Macro-F1 = compute F1 for each class, then take the unweighted average.
Every class counts equally, whether it has 10,000 examples or 10.
This is our primary evaluation metric for the entire course.
Why? Because we want our model to work well on all complaint types — not just the popular ones.
| Averaging | How it works | Good when... |
|---|---|---|
| Macro | Average F1 across classes equally | You care about rare classes as much as common ones |
| Micro | Pool all TP/FP/FN, compute one F1 | You care about overall correctness (≈ accuracy) |
| Weighted | Average F1, weighted by class size | You want a middle ground |
For this course: macro.
Micro F1 is basically accuracy in disguise for multiclass problems. It lets common classes dominate. Weighted is a compromise, but it still under-weights rare classes. Macro is the fairest to all classes.
Our dataset has 153 complaint categories in the raw data.

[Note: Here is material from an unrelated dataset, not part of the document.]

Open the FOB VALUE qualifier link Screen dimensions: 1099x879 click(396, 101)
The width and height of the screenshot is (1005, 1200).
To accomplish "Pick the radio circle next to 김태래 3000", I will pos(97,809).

A majority-class predictor on this data:
Accuracy says "not bad." Macro-F1 says "you learned almost nothing." Macro-F1 is telling the truth.

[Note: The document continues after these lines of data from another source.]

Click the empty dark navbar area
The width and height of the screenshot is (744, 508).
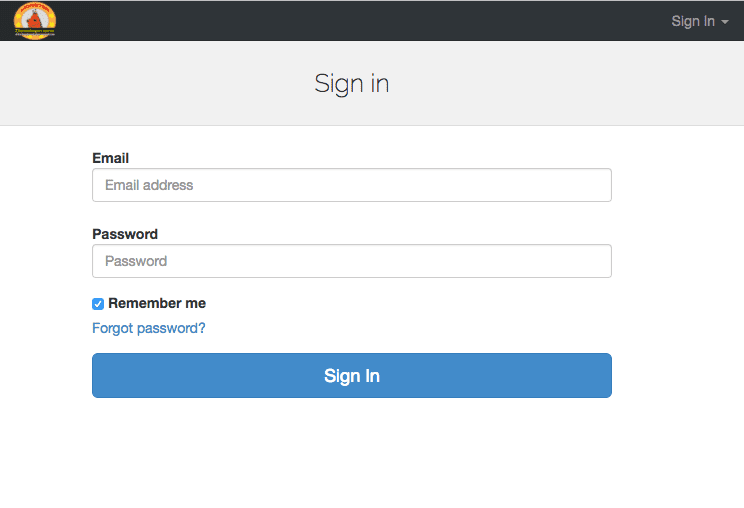380,21
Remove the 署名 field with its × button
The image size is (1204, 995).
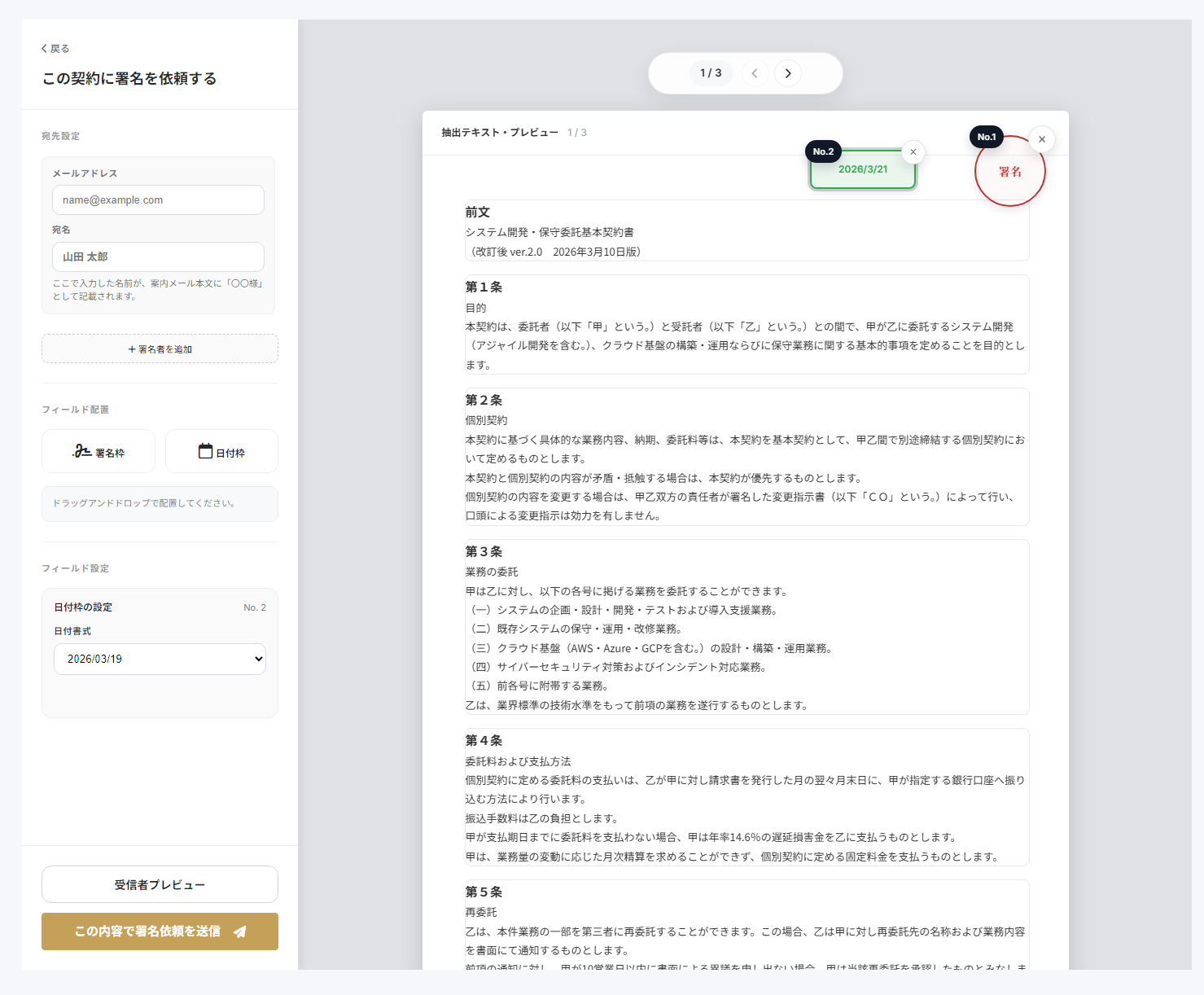(1041, 139)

Welcome to Module 04. This one is about how we measure whether our model is actually doing a good job. And I'll warn you up front — your intuition about what "good" means is probably wrong. Accuracy, the metric everyone reaches for first, can actively lie to you. Today we're going to understand why, and we're going to learn the metric we'll actually use all semester: macro-F1.
Let me give you a scenario that will bother you. Suppose you have a hundred complaint categories. One category — say, "billing disputes" — makes up 40 percent of the data. The other 99 categories share the remaining 60 percent. Now imagine I build a model that always predicts "billing dispute" no matter what you give it. That model gets 40 percent accuracy. It has learned absolutely nothing. It can't classify a single rare complaint correctly. But 40 percent accuracy? That doesn't sound catastrophic. And here's the really insidious part — if you add a few more dominant classes, a dumb majority-class predictor can hit 50, 60, even 70 percent accuracy. Meanwhile it's completely useless for any rare class. Accuracy is dominated by whatever classes have the most examples.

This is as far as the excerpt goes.